Very recently I decided that I had taken my own running career as far as I could on my own. I had a pretty good run of things. I managed to navigate my way through some hard races without too many major difficulties. I broke 3 hours for a marathon and actually won a couple of awards in desert races for finishing in the top 5 plus a bona fide hard trail ultra win with a field of 200 people so I guess I reached a pretty good standard. By no means spectacular but still I was pretty pleased.
Ever since Badwater it has felt like the wheels have come off. I was a wreck of a human being for 2 months afterwards. I started UTMB and got pulled early in the race along with all of the other runners which in hindsight was a blessing in disguise because I was ill and struggling after just 4 or 5 hours. I had a shocking race at CC100 and finished on nothing but sheer stubbornness. Then I had a break, a couple of small ultras and ramped up my training again for RR100. The whole of the last 3 months I have been teetering on the brink of disaster and so far this year I've suffered two, DNFing at Rocky Raccoon and then picking up this stress fracture. What it showed me was that I'd taken it as far as I could on my own. If I wanted to carry on finishing really hard races I could probably do it without help. But I feel like there is at least some potential to do better than that. I don't think I'll ever run a 2:40 marathon or a sub16 hour 100 mile race or be anywhere near competitive at the bigger ultras but I would like to at least do myself justice and do as well as I can. In the end I will go back to just running things to finish them and there is absolutely nothing wrong with that. It's all I've pretty much ever done and I love that about our sport. However whilst I have another couple of years to push myself as hard as i can I am going to give it a crack.

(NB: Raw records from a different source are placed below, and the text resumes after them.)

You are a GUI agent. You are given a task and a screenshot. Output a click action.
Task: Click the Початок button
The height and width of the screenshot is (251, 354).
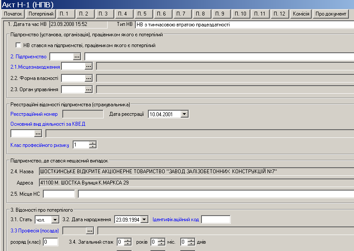tap(13, 14)
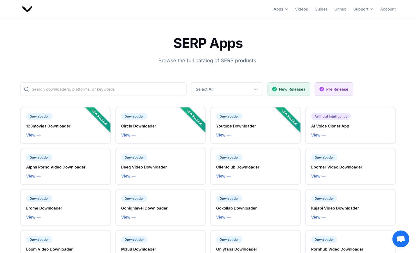The width and height of the screenshot is (416, 253).
Task: Click the purple checkmark in Pre Release filter
Action: (321, 89)
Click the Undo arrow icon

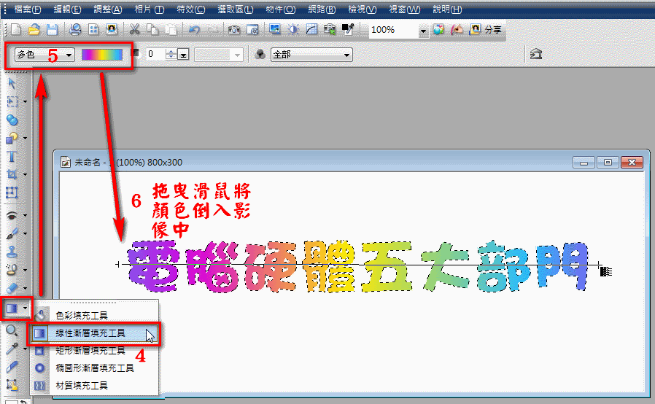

So that led me to contacting my new coach Lisa Smith-Batchen. I'm not going to write any more about Lisa now than to say I'm three weeks in under her wing, I've spent two of that three weeks injured and yet she's already changed the way I view everything about training and what I want out of racing. I set myself some pretty ambitious goals to give to Lisa and she feels I can achieve them. It will take time for me to get to some of them because of having to sit it out for 6 - 8 weeks with this fracture but I have total confidence that once I'm back in the game, I will be back better than ever. It is Lisa who picked out that I had a stress fracture by just talking to me from the other side of the atlantic when my physio couldn't even do it with me on the table. Lisa told me in no uncertain terms to get a scan immediately, which threw up the fracture and has subsequently given me what I need to keep my mind in the game, stay reasonably fit and get healthy again without rushing and causing longer term problems. I put my total faith and trust in her. If Lisa says cycle, I cycle. If people in the gym look at me like I have a mental issue that's fine. I'll just keep getting on that bike and visualising the first big climb out of Squaw Valley at the start of Western States.
That goal became all the more real today when my application for the Grand Slam went through and my name joined the short list of others going for all 4 100 milers this summer. A lay off from running was the last thing I needed right now but it has only fed my hunger to succeed in completing something not many other people have done or get the chance to do.